I am fairly happy with my understanding of the .NET event model. I think I might be misunderstanding a small nuance of the system.
When I started out putting events into my classes I would use the standard way like so:
public event EventHandler<MyEventArgs> MyEvent; This meant that anything subscribing to the event would need a method like:
void HandleThatEvent(object sender, MyEventArgs args){...} Which is nice, but I found that I would rarely care about the sender, so it made a lot of method signatures bloated.
So I switched to declaring my own delegate types
public delegate void MyEventHandler(SomeClass argument); Which cut down on clutter, but left me with a small problem when it came to writing handlers:
eventImplmentor.MyEvent += HandleThatEvent; . . . void HandleThatEvent(/*oh, um, what arguments does it take?
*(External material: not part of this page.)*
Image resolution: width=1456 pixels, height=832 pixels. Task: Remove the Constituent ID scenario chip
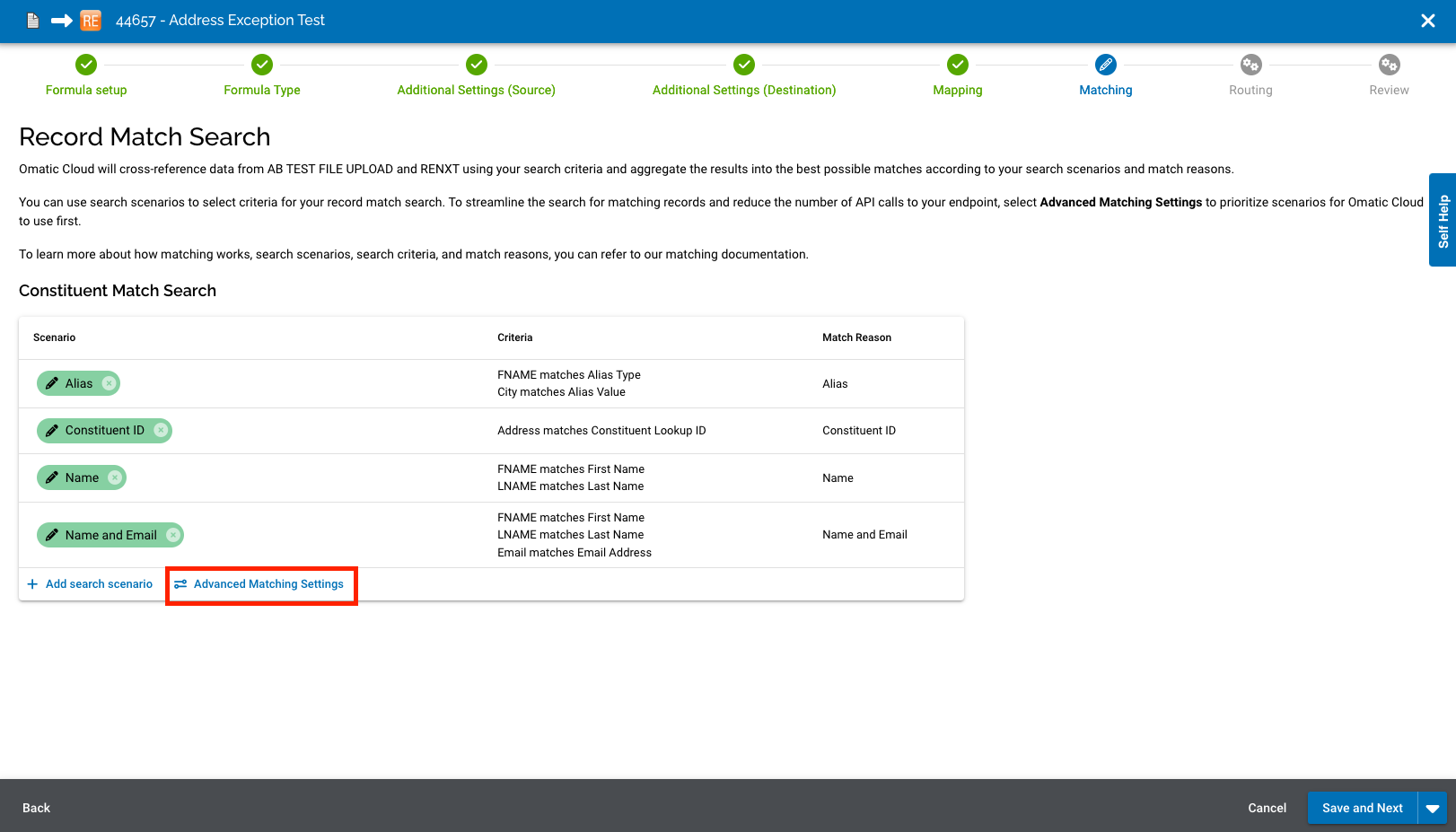coord(162,430)
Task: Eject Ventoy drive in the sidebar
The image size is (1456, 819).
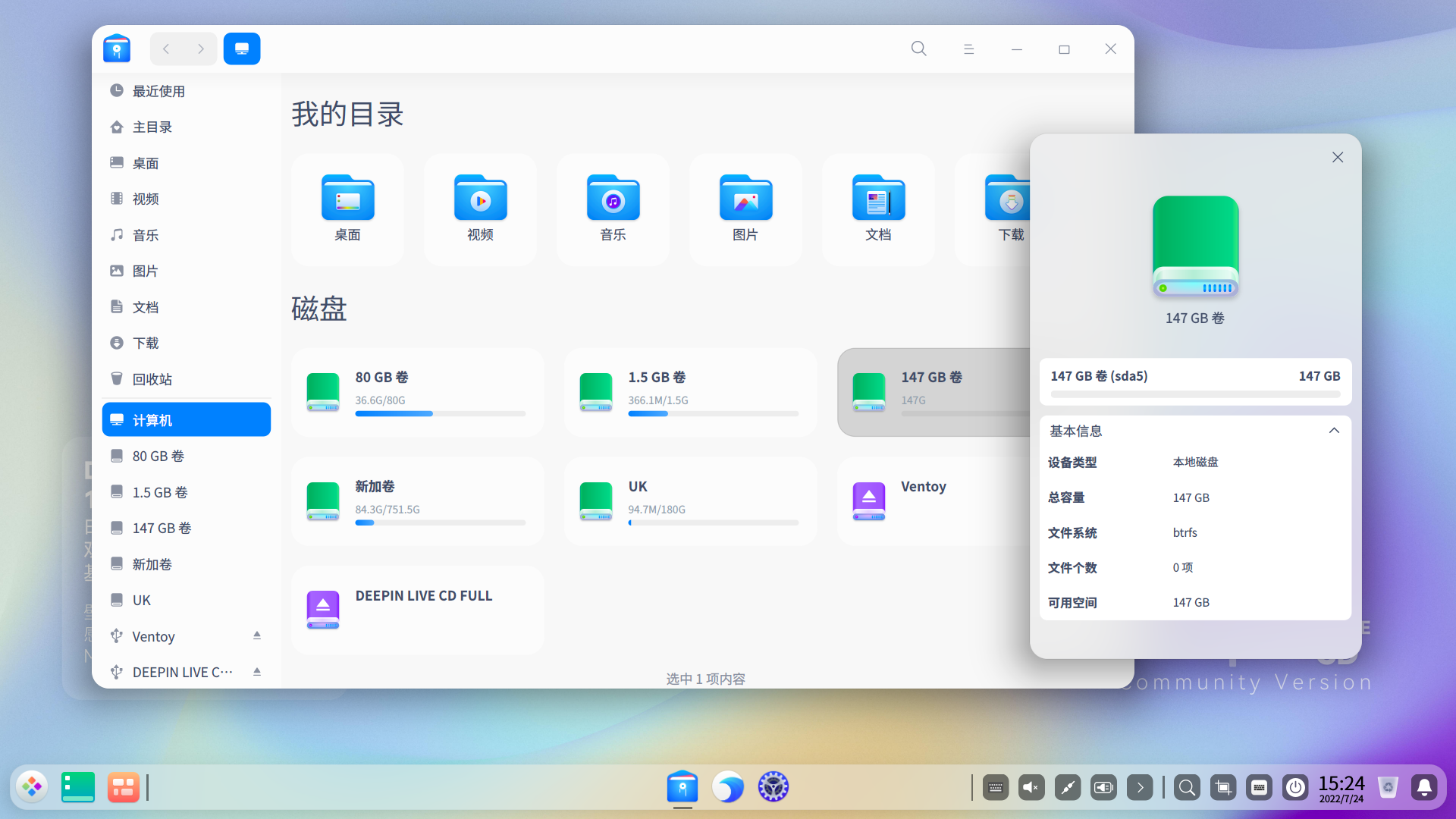Action: 257,635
Intellisense isn't telling me*/) So I would have to go back to the declaration of the delegate and look and then go back and write them in, or compile it and wait to be told.
So now instead, I'm just using Action, Action<T> or whatever template fits.
public event Action<SomeClass> MyEvent; So that I can hover over the event and be told what parameters it expects.
My question, after all that: Is there a best practice for declaring events in C#? Should I go back to the EventHandler<T> way, or is Action<T> acceptable?